Fiesta is a tradition with a religious connotation. As 85% of the Filipinos are Catholics, Fiesta is often always associated with the feast day of a patron saint. For Catholics, it is a religious celebration centred around the Holy Eucharist. One of the popular fiesta celebrations in Central Visayas is the Sinulog de Cebu, the Dinagyang festival in Iloilo, or the Ati-Atihan in Aklan in honour of Sto. Niño (the Holy Child or Infant Jesus). These festivities draw in hundreds of thousands of visitors and spectators from neighbouring towns and different regions in the country.

Fiesta also means a family celebration, a household festivity. Families prepare their favourite dishes on the eve before the feast day or vésperas for their guests, friends, and neighbours. Traditionally, households open their doors to anyone who is in town for the fiesta celebration.

The meaning of fiesta has also gone beyond the ambit of religious practices. In the community, fiesta means weeks of preparation of street clean-up and decoration. People adorn their streets with flowers and banderitas (colourful stringed flags.

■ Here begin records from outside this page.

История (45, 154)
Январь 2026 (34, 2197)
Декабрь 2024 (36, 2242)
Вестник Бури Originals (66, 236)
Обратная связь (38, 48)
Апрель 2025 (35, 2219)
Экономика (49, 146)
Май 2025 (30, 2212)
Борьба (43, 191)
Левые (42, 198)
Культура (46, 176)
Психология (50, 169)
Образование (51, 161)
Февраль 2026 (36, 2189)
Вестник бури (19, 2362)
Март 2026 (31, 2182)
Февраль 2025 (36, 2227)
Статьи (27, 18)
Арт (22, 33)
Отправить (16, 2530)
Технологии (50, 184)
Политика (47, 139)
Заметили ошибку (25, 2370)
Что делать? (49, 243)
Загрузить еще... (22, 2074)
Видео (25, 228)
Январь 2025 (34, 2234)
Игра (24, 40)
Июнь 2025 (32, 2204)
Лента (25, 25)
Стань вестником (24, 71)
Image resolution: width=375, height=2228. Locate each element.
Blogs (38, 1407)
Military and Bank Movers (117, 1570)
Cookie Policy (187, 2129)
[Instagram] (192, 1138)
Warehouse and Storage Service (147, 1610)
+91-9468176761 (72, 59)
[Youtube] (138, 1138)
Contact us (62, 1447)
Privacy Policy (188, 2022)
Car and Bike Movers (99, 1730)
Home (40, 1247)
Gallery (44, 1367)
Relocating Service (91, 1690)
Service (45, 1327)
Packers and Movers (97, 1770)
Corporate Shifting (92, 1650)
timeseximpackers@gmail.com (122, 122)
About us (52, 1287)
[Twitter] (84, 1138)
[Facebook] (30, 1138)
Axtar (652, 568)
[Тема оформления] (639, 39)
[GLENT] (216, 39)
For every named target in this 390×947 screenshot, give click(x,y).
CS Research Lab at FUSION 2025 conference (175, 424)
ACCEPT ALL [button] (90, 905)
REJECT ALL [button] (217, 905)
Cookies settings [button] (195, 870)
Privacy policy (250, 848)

They put up a community stage and a space for events, competitions, and dances. A week-long event, fun activities, and competitions build up toward the feast day.

Some major fiesta festivals in the country do not necessarily relate to Catholicism but ethnic traditions. For example, Baguio City in Northern Philippines prides itself with its annual celebration of the Panagbenga or the flower festival. In the country’s Southern region, Davao City celebrates its August thanksgiving and harvest festival or Kadayawan. A similar feast in Lucban, Quezon Province, is called the Pahiyas or good harvest festivity, is celebrated in May each year. Nowadays, hundreds of street-party festivals proliferate in towns and provinces as part of the tourism industry in the country.

Filipino Canadians sustain the fiesta tradition in a variety of ways. Some continue the tradition of honouring the feast days of Patron Saints in Roman Catholic parishes in Canada. Others transnationalize the feast day celebration of their hometowns. They go to the Church, light candles, prepare Filipino dishes, and invite their friends. However, others prefer to organize fiesta events to renew and promote Filipino culture and identity. One of the major festive events in Alberta is the Fiesta Filipino in September of each year.

The Fiesta Filipino event is a street party celebration of multiculturalism and diversity of the Filipino Community. It opens opportunities for all Canadians to experience Filipino culture and heritage. While it showcases the colourful Filipino culture and tradition, it is also an inter-dialogue of cultures within the Canadian context. It is the Filipinos share of the multi-cultural mosaic of the Canadian heritage.

The Fiesta-culture is our collective consciousness and a part of our cultural DNA. It is a Filipino way of thanksgiving or saying thank-you to life and its bounties. It is a sense of connection to God or the Creator, a patron saint, mother earth and creation, or spirits of ancestors. And while the celebrations and festivities are rites that connect humankind to the spiritual realm, they strengthen community and foster the social fibres of inclusion, collaboration, partnership, participation, and volunteerism.